(542b) Enhanced Delivery to Skin Using Novel Terbinafine Ionic Liquids | AIChE

(542b) Enhanced Delivery to Skin Using Novel Terbinafine Ionic Liquids

Authors 

Medina-Ramos, W. - Presenter, Georgia Institute of Technology
Prausnitz, M., Georgia Institute of Technology
The delivery of drugs into and across the skin is non-invasive, painless, and well-accepted, and it represents an attractive alternative to oral and parenteral delivery. The skin is the largest organ of the human body, and it acts as a protective barrier against pathogens and other foreign substances. Skin is composed of several layers, including stratum corneum, viable epidermis and dermis. The outermost layer, i.e., stratum corneum, is usually the rate-limiting barrier for drug delivery to skin, in which solute (i.e., drug) transport across this layer is primarily via passive diffusion. Drug delivery to skin remains limited to a small number of drugs, because the stratum corneum has been shown to prevent skin penetration of most hydrophilic and large molecular weight drugs. In this study, we examined the enhancement of drug delivery to skin using novel room-temperature ionic liquids (RTILs) synthesized from an active pharmaceutical ingredient (API) with antifungal activity.

Ionic liquids (ILs) are organic salts that are composed entirely by ions. Many possible cation-anion combinations, where an active pharmaceutical ingredient (API) is one of the ions, can produce ILs with improved biological activity. Specifically, RTILs are very attractive candidates for drug delivery to skin, since there is no need for solvent to dissolve the API, and they can produce a liquid formulation containing 50% API on a molar basis at room temperature. In addition, the use of RTILs can take advantage of some of their enhanced physical and chemical properties that enable improved solubility, stability, bioavailability and provide an alternative route to deliver drugs to the skin.

Here, we demonstrate the enhanced transdermal delivery of terbinafine using RTIL formulations. We report the synthesis, characterization, and evaluation of novel RTILs with antifungal activity. These RTILs incorporated the API terbinafine in combination with inactive ingredients safely used in other pharmaceutical formulations as counterions. These RTILs are being developed to treat skin fungal infections, and to reduce the side effects often encountered with other delivery routes. They were synthesized through a salt metathesis reaction, and their physicochemical properties (i.e., MW, density, viscosity, log P, water solubility) were measured. Ex-vivo drug permeability experiments were performed using pig ear skin, as well as in-vivo drug permeability experiments using rodents. The drug permeability experimental results from the RTIL formulations showed a significant enhancement in skin permeability of up to two orders of magnitude when compared to the commercial topical formulation of terbinafine. In addition, our studies showed higher amounts of drug remaining in the skin layers when compared to the commercial formulation. In-vitro antifungal activity experiments in four different fungal strains of medical significance confirmed that the RTIL formulations remained active. We can conclude that terbinafine can be formulated as an RTIL with dramatically enhanced skin permeability and strong antifungal efficacy that has promise as a novel RTIL-formulated drug for transdermal delivery of terbinafine.

===

Copy the abstract on terbinafine ionic liquids from "Ionic liquids (ILs)" up to and including "to the skin.", swapping "candidates" for "options".

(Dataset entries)
===

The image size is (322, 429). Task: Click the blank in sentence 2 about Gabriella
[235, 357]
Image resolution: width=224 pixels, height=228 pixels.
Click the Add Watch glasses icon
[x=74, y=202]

===

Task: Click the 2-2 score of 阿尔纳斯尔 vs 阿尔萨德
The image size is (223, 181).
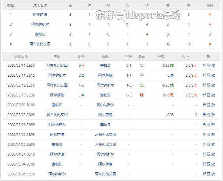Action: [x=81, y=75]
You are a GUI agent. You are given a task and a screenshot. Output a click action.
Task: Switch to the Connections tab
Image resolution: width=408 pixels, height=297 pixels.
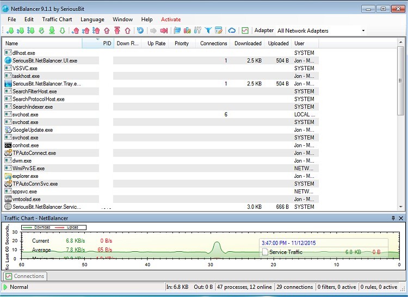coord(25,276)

===

## WRITTEN ANSWER
Ionic liquids (ILs) are organic salts that are composed entirely by ions. Many possible cation-anion combinations, where an active pharmaceutical ingredient (API) is one of the ions, can produce ILs with improved biological activity. Specifically, RTILs are very attractive options for drug delivery to skin, since there is no need for solvent to dissolve the API, and they can produce a liquid formulation containing 50% API on a molar basis at room temperature. In addition, the use of RTILs can take advantage of some of their enhanced physical and chemical properties that enable improved solubility, stability, bioavailability and provide an alternative route to deliver drugs to the skin.